On April 16, 2021, some five men beat into a stupor Frederick Tunde Odimayo, editor with the privately-owned Grace FM in Lokoja, Kogi State over his reports about their narcotic business. Odimayo said he was at a mechanic’s shop at around noon when the men approached him and accused him of destroying their drug-trafficking business with his reporting. The journalist had in March 2021 gone undercover as a drug buyer to expose a local drug-trafficking group in Lokoja.

On April 30, around 5.30 pm local time (16.30 GMT), Sunday Ode, a correspondent with the Abuja-based People’s Daily newspaper, was ambushed and arrested by the police. Ode’s arrest was on the alleged orders of Samuel Ortom, the governor of Benue State in northwestern Nigeria. The journalist had published critical reports accusing the governor of mishandling the conflict between the Bonta and Ukpute tribes in Benue state. The journalist was transported from Abuja to Makurdi, capital of Benue state, spending a night in a police cell infested with rodents and insects at a town called Akwanga. At the State Criminal Investigation Department in Makurdi, the police served Ode with a petition and made him write a statement, before releasing him.

On May 10, police operatives swooped on newspaper vendors in Owerri, the capital city of Imo State, arrested six of them and seized several copies of publications with “anti-government” content. The newspapers on sale contained articles on the Indigenous People of Biafra (IPOB), a proscribed secessionist group in Nigeria. The vendors were detained but later released after being brutalised by the police personnel.

Since May 20, the Abuja-based BBC reporter, Peter Nkanga, has been receiving death threats via calls and text messages from anonymous people over a documentary aired by the British broadcaster on May 17. Supporters of Issah Ahmed, a popular radio presenter who was featured in the documentary, are suspected to be behind the threats. The documentary showed Ahmed Isah slapping a woman on his show for torturing her niece. While Isah later apologised for his violent conduct, he also incited his fans against Nkanga by accusing the journalist and the BBC of maligning him and plotting to kill him.

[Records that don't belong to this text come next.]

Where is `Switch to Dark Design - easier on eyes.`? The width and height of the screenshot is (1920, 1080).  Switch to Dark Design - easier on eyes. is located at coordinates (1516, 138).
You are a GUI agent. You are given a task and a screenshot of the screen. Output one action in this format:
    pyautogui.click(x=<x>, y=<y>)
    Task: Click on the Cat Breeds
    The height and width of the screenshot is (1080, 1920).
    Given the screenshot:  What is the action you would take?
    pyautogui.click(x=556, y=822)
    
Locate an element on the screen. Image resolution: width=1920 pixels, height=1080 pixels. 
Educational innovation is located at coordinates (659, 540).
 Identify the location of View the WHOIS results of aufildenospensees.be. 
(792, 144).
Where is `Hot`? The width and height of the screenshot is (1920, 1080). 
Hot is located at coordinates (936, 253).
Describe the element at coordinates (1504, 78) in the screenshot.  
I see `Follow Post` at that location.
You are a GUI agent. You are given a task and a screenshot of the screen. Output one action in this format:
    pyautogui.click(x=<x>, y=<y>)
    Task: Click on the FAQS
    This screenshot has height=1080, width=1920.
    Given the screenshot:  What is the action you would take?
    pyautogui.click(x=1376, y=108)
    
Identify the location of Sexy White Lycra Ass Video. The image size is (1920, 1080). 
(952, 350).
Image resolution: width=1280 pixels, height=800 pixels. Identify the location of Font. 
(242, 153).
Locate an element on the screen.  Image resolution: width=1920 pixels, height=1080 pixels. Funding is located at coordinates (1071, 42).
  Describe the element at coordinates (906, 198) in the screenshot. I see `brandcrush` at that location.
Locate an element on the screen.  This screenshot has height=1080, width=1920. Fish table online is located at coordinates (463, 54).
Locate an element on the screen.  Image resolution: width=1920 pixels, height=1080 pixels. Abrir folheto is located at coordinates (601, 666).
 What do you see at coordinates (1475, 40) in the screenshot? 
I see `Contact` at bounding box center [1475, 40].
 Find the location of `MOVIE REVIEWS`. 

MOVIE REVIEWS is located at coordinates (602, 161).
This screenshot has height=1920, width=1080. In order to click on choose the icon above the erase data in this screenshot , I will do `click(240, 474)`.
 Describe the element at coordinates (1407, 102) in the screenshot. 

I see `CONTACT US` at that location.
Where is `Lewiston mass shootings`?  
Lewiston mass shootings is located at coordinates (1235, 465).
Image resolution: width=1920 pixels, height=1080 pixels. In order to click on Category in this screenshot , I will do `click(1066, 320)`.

The offensive continued on June 24 when operatives of the Department of State Services (DSS) and police personnel assaulted Friday Olokor, Chief Correspondent with Punch Nigeria newspapers and seized the phone of  Patience Ihejirika of Leadership Newspapers. The security officers deleted videos from Ihejirika’s phone including her recordings of the assault on Olokor.

Press freedom has come under intense attack in recent years, particularly over the past six years of President Muhammadu Buhari’s tenure. On June 30, the MFWA and the Nigeria Union of Journalists (NUJ) launched a report on the state of press freedom in Nigeria which revealed that over 3,000 violations including the killing of seven journalists have been recorded since President Buhari assumed office. Sadly, the trend is continuing, as evidenced by the above incidents.

The MFWA is extremely concerned about the continuous suppression of press freedom and undermining of journalists’ safety in Nigeria. We call on the authorities to bring to take steps to reverse the deteriorating press freedom environment in the country to enable journalists to do their work effectively without any harassment from any actors.